begin Text excerpt

I have been ending my public readings with a quasi love-letter to the land. It’s the introduction to Get Your Pitchfork On!’s Land Section, in fact. In it, I write: “The night sky in the city is like a watered-down, warm soda—washed out by light pollution of all but the brightest stars and planets.”

On Thursday night, in Portland, Mike and I admired the nearly full moon on a walk around Mt. Tabor. It was truly gorgeous, rising bright and confident above the reservoir and towering evergreens. But, it was not a country moon. Quoting again from GYPO:

“In the city, you can’t appreciate the way [a full moon] bathes everything in a blue glow because everything in urban areas is lit with yellow, incandescent lights—between the streetlights, house lights and car headlights, it’s amazing anyone can sleep.”

So, imagine my thrill when the last blue moon until 2015 occurred Friday night, shortly after my arrival in Jackson Hole, Wyoming! (Just so you get your blues straight: a “blue moon” means the second full moon in one month, a rare occurrence.)

Visiting friends (and recent newlyweds—mazel tov!) Meg Daly and Mark Llinares, I was so engrossed in catching up that I nearly forgot about the moon, blue or otherwise. Shortly after 10, we stepped out the back door to find that it had risen above the tall buttes to the east. Brilliant. Even though small bands of roving clouds occasionally passed in front of it, the moon lit up the entire south end of the valley—the foothills of the Tetons, the cow pasture on the neighboring ranch—causing the aspen leaves next to the house to twinkle in silhouette.

My only camera is in my phone, so the following photograph does not begin to represent the silver-edged beauty of the clouds and the ethereal state of “nightday” that the land takes during a full moon. I could have gazed at it for hours.

end Text excerpt
begin Data excerpts

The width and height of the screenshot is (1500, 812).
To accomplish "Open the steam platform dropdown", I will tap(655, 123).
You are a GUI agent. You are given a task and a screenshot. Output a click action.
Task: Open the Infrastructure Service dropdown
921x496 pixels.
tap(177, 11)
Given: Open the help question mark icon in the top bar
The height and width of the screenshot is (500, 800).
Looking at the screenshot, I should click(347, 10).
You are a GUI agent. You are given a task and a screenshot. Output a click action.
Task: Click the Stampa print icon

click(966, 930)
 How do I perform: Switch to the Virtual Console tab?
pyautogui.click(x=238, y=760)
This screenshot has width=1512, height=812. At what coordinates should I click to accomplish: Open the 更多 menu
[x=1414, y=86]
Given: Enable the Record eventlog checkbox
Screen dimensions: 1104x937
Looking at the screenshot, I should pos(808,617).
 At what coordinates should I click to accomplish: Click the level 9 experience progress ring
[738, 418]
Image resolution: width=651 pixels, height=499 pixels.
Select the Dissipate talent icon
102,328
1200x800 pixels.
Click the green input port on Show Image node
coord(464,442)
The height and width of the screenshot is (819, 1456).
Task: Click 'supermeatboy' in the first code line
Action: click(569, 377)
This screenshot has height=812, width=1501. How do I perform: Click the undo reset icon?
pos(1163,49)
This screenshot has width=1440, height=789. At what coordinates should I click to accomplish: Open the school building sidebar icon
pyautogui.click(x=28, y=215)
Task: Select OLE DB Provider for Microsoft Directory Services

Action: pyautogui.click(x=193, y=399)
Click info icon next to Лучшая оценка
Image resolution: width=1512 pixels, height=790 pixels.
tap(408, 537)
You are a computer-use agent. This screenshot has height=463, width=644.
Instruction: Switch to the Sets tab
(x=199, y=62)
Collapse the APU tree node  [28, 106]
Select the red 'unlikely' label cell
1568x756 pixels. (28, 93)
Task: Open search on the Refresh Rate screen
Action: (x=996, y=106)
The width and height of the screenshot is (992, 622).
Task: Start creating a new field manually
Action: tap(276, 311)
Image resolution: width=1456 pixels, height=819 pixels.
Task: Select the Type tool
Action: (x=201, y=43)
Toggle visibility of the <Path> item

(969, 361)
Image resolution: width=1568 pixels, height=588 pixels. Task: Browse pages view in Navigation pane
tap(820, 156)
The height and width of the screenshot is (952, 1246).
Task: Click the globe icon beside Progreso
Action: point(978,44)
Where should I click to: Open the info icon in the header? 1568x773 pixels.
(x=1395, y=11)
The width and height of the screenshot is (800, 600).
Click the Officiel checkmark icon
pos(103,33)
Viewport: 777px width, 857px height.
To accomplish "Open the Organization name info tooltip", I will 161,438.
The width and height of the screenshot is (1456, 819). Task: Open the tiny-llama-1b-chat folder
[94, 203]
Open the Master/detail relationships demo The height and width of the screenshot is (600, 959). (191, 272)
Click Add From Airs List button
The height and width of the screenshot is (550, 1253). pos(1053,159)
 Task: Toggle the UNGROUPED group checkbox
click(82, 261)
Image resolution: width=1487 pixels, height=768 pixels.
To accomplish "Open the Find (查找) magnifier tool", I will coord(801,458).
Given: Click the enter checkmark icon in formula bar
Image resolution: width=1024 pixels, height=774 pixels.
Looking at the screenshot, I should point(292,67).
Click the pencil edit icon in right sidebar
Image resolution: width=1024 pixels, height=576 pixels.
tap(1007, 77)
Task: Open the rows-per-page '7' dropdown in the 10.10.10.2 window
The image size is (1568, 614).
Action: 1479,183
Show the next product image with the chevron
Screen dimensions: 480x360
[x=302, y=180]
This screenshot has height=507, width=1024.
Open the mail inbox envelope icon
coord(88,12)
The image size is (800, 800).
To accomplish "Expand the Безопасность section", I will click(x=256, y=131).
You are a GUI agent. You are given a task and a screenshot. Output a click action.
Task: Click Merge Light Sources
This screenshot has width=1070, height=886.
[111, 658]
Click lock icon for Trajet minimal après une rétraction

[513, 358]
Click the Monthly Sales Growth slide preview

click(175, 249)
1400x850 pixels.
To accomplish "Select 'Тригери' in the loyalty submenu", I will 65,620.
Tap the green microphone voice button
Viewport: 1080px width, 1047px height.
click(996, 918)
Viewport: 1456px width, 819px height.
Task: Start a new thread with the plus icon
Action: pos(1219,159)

end Data excerpts

■ **Goal of the exercise**
Please transcribe the whole blue moon passage word for word, with no changes. The listing was taken from a separate source.

■ **Answer to this exercise**
I have been ending my public readings with a quasi love-letter to the land. It’s the introduction to Get Your Pitchfork On!’s Land Section, in fact. In it, I write: “The night sky in the city is like a watered-down, warm soda—washed out by light pollution of all but the brightest stars and planets.”

On Thursday night, in Portland, Mike and I admired the nearly full moon on a walk around Mt. Tabor. It was truly gorgeous, rising bright and confident above the reservoir and towering evergreens. But, it was not a country moon. Quoting again from GYPO:

“In the city, you can’t appreciate the way [a full moon] bathes everything in a blue glow because everything in urban areas is lit with yellow, incandescent lights—between the streetlights, house lights and car headlights, it’s amazing anyone can sleep.”

So, imagine my thrill when the last blue moon until 2015 occurred Friday night, shortly after my arrival in Jackson Hole, Wyoming! (Just so you get your blues straight: a “blue moon” means the second full moon in one month, a rare occurrence.)

Visiting friends (and recent newlyweds—mazel tov!) Meg Daly and Mark Llinares, I was so engrossed in catching up that I nearly forgot about the moon, blue or otherwise. Shortly after 10, we stepped out the back door to find that it had risen above the tall buttes to the east. Brilliant. Even though small bands of roving clouds occasionally passed in front of it, the moon lit up the entire south end of the valley—the foothills of the Tetons, the cow pasture on the neighboring ranch—causing the aspen leaves next to the house to twinkle in silhouette.

My only camera is in my phone, so the following photograph does not begin to represent the silver-edged beauty of the clouds and the ethereal state of “nightday” that the land takes during a full moon. I could have gazed at it for hours.